#### [Written request]
Replace "computer-use agent" with "GUI agent" wherever it occurs in the rows below, and give every row again with nothing else changed.

===== Information provided

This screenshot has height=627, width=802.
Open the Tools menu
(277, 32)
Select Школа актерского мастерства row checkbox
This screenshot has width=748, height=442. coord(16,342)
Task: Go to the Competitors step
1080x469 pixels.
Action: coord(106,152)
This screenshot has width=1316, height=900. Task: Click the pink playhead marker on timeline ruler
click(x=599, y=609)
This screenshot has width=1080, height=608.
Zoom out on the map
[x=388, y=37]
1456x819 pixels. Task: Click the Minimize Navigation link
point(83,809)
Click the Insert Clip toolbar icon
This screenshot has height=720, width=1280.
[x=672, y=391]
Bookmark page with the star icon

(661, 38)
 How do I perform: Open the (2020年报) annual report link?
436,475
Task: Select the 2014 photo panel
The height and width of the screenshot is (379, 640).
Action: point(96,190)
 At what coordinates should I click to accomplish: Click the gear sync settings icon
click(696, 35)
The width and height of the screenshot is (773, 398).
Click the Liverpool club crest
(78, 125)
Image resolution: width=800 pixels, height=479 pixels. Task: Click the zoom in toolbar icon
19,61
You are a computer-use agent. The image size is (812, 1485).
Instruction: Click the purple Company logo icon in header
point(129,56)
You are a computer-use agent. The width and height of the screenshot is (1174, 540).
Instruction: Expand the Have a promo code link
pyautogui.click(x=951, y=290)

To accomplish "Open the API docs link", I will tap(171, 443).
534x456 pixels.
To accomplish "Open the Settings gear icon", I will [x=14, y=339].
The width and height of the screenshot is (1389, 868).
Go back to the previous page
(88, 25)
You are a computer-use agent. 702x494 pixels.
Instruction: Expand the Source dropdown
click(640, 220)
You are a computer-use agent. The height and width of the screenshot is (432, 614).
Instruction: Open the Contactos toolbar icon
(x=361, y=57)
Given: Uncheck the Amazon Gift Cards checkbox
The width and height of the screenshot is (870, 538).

==========

#### [Answer to this task]
This screenshot has height=627, width=802.
Open the Tools menu
(277, 32)
Select Школа актерского мастерства row checkbox
This screenshot has width=748, height=442. coord(16,342)
Task: Go to the Competitors step
1080x469 pixels.
Action: coord(106,152)
This screenshot has width=1316, height=900. Task: Click the pink playhead marker on timeline ruler
click(x=599, y=609)
This screenshot has width=1080, height=608.
Zoom out on the map
[x=388, y=37]
1456x819 pixels. Task: Click the Minimize Navigation link
point(83,809)
Click the Insert Clip toolbar icon
This screenshot has height=720, width=1280.
[x=672, y=391]
Bookmark page with the star icon

(661, 38)
 How do I perform: Open the (2020年报) annual report link?
436,475
Task: Select the 2014 photo panel
The height and width of the screenshot is (379, 640).
Action: point(96,190)
 At what coordinates should I click to accomplish: Click the gear sync settings icon
click(696, 35)
The width and height of the screenshot is (773, 398).
Click the Liverpool club crest
(78, 125)
Image resolution: width=800 pixels, height=479 pixels. Task: Click the zoom in toolbar icon
19,61
You are a GUI agent. The image size is (812, 1485).
Instruction: Click the purple Company logo icon in header
point(129,56)
You are a GUI agent. The width and height of the screenshot is (1174, 540).
Instruction: Expand the Have a promo code link
pyautogui.click(x=951, y=290)

To accomplish "Open the API docs link", I will tap(171, 443).
534x456 pixels.
To accomplish "Open the Settings gear icon", I will [x=14, y=339].
The width and height of the screenshot is (1389, 868).
Go back to the previous page
(88, 25)
You are a GUI agent. 702x494 pixels.
Instruction: Expand the Source dropdown
click(640, 220)
You are a GUI agent. The height and width of the screenshot is (432, 614).
Instruction: Open the Contactos toolbar icon
(x=361, y=57)
Given: Uncheck the Amazon Gift Cards checkbox
The width and height of the screenshot is (870, 538).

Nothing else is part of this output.